With a little practice you should be able to duplicate your best performer (ratio of OFF resistance to ON resistance) with little effort.
First, build a small power source using a 9V battery, a clip, and a 1K resistor as shown below.
Next, glue the top of the LED to the center of the face of the LDR. You might want to make an alignment jig to hold them in line while the glue sets.
For adhesive, I like to use a drop of thick gel super glue. It works great and is clear so it doesn’t obstruct the light from the LED to the LDR.
Let’s test it before we encapsulate it. Connect the power source to the LED as shown, observing the polarity of the LED and the battery leads. The LED should light a bright white.
Next, connect your voltohmeter to the leads of the LDR. It is non polarized, so you can connect the leads either way. Set the meter on the 2K ohms scale.

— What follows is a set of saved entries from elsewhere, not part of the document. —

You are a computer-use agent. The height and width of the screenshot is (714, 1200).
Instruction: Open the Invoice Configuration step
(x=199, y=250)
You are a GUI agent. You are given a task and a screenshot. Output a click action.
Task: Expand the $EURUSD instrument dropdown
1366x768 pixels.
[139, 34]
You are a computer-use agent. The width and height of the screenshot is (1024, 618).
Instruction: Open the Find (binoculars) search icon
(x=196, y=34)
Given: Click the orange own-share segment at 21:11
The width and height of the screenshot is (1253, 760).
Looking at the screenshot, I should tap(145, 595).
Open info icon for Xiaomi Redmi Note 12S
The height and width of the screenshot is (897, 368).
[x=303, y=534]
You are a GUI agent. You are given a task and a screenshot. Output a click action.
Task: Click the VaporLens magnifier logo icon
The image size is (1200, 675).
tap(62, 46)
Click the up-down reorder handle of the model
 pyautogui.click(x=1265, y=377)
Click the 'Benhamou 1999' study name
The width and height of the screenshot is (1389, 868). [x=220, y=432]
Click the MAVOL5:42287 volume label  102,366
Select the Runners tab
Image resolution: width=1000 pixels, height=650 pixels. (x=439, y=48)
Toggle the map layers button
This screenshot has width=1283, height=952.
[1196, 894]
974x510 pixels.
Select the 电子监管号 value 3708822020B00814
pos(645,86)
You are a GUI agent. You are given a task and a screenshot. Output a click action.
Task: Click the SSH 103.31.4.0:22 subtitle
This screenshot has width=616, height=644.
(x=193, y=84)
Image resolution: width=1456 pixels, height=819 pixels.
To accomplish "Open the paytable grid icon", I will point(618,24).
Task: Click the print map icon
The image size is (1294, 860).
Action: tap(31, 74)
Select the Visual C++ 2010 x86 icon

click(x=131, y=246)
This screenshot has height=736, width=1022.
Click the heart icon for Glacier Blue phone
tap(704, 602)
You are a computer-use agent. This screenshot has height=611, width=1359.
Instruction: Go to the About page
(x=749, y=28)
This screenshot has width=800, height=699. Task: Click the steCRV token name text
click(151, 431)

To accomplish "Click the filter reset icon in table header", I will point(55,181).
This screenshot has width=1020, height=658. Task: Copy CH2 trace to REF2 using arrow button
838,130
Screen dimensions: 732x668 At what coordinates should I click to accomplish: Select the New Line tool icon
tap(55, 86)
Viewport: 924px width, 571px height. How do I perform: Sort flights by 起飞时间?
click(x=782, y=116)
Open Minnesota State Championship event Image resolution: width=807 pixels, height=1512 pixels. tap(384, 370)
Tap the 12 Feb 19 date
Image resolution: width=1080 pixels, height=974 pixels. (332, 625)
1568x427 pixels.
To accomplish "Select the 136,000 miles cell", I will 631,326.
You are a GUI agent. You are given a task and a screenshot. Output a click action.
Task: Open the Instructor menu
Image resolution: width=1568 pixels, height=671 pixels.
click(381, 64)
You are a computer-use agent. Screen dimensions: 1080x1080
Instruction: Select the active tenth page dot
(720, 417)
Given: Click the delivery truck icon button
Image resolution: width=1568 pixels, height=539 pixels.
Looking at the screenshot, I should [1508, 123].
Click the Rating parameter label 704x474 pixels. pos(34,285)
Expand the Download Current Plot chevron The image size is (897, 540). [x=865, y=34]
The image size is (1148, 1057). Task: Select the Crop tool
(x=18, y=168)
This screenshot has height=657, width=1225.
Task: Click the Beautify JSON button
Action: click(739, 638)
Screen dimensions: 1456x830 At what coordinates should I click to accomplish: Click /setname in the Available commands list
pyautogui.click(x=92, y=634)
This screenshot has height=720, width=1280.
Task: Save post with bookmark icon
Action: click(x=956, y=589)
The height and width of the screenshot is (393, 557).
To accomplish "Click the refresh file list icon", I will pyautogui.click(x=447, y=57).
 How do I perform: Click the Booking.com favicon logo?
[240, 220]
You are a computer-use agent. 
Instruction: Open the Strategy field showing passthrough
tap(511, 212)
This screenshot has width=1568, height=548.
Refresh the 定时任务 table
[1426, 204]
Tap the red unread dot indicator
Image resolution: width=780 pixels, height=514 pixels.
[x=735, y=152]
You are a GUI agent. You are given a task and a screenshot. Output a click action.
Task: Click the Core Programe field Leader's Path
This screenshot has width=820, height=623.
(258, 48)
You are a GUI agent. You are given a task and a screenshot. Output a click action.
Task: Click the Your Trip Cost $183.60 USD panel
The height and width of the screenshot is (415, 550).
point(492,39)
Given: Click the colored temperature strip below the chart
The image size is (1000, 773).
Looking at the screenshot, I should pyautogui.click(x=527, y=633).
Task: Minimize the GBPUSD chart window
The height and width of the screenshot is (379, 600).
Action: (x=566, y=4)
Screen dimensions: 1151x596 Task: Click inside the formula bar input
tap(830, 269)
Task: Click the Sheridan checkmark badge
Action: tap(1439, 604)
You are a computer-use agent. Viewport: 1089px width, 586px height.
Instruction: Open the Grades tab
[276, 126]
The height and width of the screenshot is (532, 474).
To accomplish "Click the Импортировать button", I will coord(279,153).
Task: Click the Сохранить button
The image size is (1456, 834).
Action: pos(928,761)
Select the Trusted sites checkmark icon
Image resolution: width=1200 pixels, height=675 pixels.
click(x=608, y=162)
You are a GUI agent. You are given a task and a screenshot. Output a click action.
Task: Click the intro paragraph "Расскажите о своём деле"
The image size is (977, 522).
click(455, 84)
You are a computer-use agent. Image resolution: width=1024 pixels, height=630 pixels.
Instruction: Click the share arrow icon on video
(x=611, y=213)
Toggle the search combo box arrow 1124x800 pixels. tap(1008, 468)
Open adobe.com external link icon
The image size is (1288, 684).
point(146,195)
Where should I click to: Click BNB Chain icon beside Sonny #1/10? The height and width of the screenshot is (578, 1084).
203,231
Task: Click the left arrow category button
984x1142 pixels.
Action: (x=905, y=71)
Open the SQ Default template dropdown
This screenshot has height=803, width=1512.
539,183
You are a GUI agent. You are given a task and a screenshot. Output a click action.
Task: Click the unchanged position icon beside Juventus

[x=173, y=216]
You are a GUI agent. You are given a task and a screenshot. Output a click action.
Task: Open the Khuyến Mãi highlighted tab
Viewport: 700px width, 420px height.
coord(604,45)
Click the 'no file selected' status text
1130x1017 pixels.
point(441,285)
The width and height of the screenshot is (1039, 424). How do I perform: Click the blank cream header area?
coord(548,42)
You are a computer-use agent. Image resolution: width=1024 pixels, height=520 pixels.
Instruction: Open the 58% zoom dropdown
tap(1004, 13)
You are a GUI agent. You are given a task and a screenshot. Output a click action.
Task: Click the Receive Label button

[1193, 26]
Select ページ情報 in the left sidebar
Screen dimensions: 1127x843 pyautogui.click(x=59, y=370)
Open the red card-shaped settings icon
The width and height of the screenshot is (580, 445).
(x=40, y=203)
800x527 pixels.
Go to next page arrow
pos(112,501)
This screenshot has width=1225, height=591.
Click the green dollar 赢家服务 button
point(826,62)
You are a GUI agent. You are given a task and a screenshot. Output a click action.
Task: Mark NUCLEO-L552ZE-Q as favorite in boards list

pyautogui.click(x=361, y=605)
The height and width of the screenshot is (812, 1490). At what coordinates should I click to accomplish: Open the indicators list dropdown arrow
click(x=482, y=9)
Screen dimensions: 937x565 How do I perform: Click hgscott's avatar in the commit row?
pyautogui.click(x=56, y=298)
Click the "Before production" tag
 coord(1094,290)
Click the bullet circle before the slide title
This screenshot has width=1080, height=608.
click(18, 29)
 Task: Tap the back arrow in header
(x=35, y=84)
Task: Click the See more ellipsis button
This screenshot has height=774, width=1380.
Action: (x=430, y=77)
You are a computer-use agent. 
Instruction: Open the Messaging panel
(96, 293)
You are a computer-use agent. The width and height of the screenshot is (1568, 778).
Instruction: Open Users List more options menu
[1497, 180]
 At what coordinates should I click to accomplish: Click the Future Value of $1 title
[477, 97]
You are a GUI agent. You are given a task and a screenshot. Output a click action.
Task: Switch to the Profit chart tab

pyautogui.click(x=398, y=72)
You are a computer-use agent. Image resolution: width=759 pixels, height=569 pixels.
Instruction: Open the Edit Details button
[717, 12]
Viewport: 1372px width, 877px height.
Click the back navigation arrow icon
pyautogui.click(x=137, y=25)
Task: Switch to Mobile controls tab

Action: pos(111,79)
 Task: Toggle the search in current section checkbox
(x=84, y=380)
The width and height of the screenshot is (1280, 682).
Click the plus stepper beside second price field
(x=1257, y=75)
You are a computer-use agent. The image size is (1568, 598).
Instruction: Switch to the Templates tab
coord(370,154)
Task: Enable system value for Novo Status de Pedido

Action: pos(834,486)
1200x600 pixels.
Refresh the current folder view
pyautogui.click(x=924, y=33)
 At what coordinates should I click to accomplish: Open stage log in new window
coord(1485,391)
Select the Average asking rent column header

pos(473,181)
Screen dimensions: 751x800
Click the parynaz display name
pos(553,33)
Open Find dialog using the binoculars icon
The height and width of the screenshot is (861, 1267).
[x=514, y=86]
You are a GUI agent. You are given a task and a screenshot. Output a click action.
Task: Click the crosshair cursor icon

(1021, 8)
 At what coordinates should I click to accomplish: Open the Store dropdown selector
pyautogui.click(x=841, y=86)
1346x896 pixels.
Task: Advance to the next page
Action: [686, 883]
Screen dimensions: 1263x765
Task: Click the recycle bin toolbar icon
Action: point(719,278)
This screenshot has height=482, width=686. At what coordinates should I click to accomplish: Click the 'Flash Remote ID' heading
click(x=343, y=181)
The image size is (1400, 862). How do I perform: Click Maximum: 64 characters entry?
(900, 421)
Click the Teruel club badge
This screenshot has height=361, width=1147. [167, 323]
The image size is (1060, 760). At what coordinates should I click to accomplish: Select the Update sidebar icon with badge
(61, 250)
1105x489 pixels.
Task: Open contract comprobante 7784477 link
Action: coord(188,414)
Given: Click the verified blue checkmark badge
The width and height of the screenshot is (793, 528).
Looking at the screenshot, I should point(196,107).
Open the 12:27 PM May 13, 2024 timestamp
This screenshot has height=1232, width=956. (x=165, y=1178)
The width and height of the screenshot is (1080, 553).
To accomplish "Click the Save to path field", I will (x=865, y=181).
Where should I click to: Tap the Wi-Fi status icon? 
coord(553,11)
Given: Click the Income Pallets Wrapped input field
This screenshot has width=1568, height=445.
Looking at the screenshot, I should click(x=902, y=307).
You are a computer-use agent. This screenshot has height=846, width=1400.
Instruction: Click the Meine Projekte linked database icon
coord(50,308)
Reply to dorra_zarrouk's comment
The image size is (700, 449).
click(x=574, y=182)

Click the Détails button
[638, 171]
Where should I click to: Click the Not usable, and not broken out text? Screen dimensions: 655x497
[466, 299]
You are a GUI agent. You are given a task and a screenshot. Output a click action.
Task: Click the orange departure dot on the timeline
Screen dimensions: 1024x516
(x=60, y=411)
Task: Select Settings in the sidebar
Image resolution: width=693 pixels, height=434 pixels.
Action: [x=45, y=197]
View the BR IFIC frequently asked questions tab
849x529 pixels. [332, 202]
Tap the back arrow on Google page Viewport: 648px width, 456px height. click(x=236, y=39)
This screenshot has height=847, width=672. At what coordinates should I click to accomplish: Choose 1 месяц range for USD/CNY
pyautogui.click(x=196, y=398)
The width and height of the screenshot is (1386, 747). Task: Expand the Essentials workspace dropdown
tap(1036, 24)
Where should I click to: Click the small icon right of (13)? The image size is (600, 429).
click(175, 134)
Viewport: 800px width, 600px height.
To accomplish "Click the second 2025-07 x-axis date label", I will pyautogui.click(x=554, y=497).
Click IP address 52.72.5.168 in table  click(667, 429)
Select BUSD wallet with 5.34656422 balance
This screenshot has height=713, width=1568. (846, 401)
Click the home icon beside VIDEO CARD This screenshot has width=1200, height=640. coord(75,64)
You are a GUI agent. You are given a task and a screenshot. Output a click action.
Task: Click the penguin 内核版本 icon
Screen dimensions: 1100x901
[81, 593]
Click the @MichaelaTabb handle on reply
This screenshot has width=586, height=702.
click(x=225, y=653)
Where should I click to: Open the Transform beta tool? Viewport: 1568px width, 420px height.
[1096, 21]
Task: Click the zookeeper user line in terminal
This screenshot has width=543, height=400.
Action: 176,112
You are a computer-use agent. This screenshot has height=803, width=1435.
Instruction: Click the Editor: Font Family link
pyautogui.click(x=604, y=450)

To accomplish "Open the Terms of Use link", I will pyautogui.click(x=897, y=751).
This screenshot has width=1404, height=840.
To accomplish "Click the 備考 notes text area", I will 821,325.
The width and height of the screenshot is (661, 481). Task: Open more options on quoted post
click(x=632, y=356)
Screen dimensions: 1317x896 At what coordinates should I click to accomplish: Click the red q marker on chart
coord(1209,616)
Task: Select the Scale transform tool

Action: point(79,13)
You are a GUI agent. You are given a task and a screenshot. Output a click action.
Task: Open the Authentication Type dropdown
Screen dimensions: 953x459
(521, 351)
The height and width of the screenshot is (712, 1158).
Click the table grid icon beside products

With the LED energized, the ohmeter should read less than 1K ohms.
Disconnect the power source to the LED and the ohmeter should read an open. Because some room light is leaking through to the LDR, it probably won’t measure in the 10’s of megohms, but it will after you encapsulate it. If you want to see where it is ‘naked’ for OFF resistance, simply move to a higher ohms scale on your meter until you get some kind of reading besides an open (1 on the readout).
If your ON resistance is above 1K, make sure your 9V battery is up to snuff first. If it is, then you need to break the glue joint between the LED and the LDR and try again. If you used super glue, you can use acetone to dissolve it and re-apply. You’ll get the hang of it and will find the sweet spot after a couple of tries. I have had some go down to as low as 100 ohms with very little current going through the LED.
Slide the tubing on the LED/LDR combo, centering it between the leads sticking out. The heat shrink tubing will shrink to about half its diameter when properly heated.
Use a heat gun or a hair dryer and apply even heat all around the tubing, holding the heat nozzle 6 to 8″ from the tubing.
Use any opaque adhesive to fill the ends of the tubing. The adhesive should have a high electrical resistance, since the OFF resistance of the LDR is over 20 Meg and we don’t want leakage through the adhesive to cause crosstalk in your circuit.
Preferably, use a thick adhesive so you don’t have to deal with it running while it is setting up.
And finally, don’t be tempted to cut the LED leads off even because you need to know which one is the longer one for the anode connection to the LED when you connect it in your circuit.